Bruno Kreisky Foundation

for Human Rights

Bruno Kreisky Prize for Human Rights goes to Asli Erdogan

The international jury of the Bruno Kreisky Prize for services to human rights unanimously awarded the Bruno Kreisky Human Rights Prize to the Turkish author Aslı Erdoğan for her outstanding services to safeguarding human rights. The Bruno Kreisky Prize for Human Rights was named after the late Austrian Chancellor Bruno Kreisky and is the oldest renowned human rights prize in Austria (http://www.kreisky.org/human.rights/index.htm).

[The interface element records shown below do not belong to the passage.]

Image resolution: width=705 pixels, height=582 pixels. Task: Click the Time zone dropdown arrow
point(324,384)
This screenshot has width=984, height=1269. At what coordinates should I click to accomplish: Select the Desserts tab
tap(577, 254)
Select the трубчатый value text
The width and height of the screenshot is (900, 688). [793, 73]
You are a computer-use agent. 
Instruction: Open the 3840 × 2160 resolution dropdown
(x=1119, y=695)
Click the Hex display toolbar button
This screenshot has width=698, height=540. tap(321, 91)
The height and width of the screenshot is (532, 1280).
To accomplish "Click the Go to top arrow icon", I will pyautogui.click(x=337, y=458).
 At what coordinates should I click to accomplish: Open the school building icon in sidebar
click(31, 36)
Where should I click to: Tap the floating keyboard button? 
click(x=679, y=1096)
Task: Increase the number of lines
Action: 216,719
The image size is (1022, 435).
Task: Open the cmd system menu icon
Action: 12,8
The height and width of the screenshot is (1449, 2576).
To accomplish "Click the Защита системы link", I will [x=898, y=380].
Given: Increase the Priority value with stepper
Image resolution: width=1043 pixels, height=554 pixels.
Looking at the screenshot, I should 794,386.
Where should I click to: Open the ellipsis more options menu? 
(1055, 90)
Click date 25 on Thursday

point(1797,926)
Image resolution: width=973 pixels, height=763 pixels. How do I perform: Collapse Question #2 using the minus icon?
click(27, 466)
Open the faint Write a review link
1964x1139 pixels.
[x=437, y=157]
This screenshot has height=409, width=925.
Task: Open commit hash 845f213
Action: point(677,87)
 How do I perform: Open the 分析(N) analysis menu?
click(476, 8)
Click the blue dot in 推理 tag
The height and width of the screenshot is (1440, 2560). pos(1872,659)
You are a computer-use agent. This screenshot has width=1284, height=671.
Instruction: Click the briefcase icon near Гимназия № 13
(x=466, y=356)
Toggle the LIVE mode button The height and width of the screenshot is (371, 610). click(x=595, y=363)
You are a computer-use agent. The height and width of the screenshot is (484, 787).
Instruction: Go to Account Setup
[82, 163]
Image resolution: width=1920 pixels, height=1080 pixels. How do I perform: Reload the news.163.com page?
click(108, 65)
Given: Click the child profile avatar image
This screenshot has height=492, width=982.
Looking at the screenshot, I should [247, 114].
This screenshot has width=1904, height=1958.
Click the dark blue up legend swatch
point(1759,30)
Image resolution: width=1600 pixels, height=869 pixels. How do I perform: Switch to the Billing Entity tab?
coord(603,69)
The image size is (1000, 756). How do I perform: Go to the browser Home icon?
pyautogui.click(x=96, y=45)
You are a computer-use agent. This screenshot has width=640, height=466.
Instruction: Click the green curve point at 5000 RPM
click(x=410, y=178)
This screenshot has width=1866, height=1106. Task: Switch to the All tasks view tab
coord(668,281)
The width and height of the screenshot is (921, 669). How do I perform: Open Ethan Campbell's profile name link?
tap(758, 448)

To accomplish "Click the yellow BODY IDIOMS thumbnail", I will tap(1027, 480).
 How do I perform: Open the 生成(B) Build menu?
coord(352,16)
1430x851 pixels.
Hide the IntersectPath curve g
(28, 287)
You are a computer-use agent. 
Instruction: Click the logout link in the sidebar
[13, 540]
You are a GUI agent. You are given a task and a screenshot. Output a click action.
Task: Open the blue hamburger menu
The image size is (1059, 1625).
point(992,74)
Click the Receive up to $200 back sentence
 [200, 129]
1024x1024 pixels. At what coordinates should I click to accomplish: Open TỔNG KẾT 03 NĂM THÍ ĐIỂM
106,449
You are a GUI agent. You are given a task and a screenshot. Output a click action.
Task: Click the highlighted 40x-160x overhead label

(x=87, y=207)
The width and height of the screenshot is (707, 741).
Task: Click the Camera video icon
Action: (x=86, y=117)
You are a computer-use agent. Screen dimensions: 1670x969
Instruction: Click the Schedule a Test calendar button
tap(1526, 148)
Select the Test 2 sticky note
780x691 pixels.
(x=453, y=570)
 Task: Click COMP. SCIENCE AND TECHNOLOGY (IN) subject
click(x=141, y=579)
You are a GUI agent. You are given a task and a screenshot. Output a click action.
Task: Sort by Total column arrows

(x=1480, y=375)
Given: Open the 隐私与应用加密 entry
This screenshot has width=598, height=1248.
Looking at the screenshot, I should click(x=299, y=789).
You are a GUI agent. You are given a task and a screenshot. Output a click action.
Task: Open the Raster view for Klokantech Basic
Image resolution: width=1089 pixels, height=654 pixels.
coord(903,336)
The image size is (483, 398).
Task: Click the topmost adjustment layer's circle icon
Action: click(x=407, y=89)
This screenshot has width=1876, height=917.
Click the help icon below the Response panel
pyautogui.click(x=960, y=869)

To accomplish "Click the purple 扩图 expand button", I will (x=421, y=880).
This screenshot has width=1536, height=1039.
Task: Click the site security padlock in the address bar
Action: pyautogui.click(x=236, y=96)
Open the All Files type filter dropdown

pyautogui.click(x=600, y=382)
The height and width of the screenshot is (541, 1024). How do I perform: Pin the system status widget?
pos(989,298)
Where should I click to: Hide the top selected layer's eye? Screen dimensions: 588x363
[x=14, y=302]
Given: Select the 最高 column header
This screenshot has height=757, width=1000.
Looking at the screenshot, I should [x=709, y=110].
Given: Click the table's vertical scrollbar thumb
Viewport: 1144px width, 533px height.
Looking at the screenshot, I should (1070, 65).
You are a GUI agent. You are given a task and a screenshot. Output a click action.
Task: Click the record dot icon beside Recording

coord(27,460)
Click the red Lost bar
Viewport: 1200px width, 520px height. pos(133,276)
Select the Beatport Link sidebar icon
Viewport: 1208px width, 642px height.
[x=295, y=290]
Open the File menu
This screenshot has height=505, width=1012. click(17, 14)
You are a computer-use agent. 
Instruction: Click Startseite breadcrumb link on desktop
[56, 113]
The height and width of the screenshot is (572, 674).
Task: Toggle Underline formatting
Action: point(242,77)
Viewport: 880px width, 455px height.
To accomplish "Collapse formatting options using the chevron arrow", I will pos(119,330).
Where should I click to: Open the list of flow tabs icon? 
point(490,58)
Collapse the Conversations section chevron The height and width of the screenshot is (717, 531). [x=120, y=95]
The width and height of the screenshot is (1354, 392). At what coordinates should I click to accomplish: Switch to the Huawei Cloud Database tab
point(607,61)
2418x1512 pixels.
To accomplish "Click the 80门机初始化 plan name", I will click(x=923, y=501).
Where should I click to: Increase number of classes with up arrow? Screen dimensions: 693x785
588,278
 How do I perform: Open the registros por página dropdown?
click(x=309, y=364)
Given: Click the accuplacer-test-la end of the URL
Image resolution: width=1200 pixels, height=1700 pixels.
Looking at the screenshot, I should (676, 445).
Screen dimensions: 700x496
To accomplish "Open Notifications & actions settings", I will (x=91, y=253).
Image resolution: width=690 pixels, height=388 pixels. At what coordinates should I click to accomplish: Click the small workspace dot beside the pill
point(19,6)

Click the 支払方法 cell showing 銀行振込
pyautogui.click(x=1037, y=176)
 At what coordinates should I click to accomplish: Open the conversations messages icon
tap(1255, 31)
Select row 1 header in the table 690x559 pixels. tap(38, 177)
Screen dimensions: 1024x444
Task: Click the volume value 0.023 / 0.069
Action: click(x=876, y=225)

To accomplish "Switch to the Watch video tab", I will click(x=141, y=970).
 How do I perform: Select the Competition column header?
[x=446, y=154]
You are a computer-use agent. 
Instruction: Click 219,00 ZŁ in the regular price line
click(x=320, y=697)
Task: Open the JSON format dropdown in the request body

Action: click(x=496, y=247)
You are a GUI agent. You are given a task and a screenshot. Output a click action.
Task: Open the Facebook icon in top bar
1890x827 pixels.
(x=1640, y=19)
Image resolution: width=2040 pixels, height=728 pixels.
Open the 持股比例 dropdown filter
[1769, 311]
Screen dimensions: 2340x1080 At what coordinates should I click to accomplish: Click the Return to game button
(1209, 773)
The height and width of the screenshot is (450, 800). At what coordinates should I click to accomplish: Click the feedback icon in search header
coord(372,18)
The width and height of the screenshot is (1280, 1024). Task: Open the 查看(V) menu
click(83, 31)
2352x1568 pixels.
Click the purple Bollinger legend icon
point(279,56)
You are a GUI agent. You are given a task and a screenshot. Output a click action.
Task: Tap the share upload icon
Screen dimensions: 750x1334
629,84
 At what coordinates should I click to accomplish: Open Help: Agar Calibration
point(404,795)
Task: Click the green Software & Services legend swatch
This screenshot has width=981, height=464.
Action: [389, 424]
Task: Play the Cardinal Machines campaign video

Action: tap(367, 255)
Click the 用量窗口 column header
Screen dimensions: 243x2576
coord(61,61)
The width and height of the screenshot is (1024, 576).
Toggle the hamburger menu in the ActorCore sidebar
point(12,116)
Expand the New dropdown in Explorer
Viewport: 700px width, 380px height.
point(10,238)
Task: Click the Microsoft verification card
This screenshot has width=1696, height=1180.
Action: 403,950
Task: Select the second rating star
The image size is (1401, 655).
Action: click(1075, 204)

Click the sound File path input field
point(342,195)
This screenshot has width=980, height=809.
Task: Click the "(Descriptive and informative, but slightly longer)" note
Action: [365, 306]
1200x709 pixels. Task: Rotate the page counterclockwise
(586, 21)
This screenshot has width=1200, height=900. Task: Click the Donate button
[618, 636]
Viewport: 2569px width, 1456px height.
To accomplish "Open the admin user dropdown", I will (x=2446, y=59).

Throughout her life, the woman who Aslı Erdoğan did research as a physicist at CERN in Geneva and who was a “writer in exile” guest at the International House of Authors in Graz from 2012 to 2013, has been actively and unreservedly committed to the implementation of human rights .

In all her publications, the committed human rights activist Erdogan uses the manifestations of suffering and injustice, which she traces again and again, as a benchmark for orientation.

Ms. Aslı Erdoğan is currently being prosecuted in Turkey. She was charged with four separate crimes, including her column and membership of an advisory board in a Kurdish newspaper. She was arrested on charges of destroying the unity and integrity of the state and membership of a terrorist organization. She was released on bail on December 29, 2016, but is banned from traveling abroad. The next trial date is March 14th.

The Bruno Kreisky Human Rights Prize for the writer Aslı Erdoğan is also a sign against massive restrictions on human rights.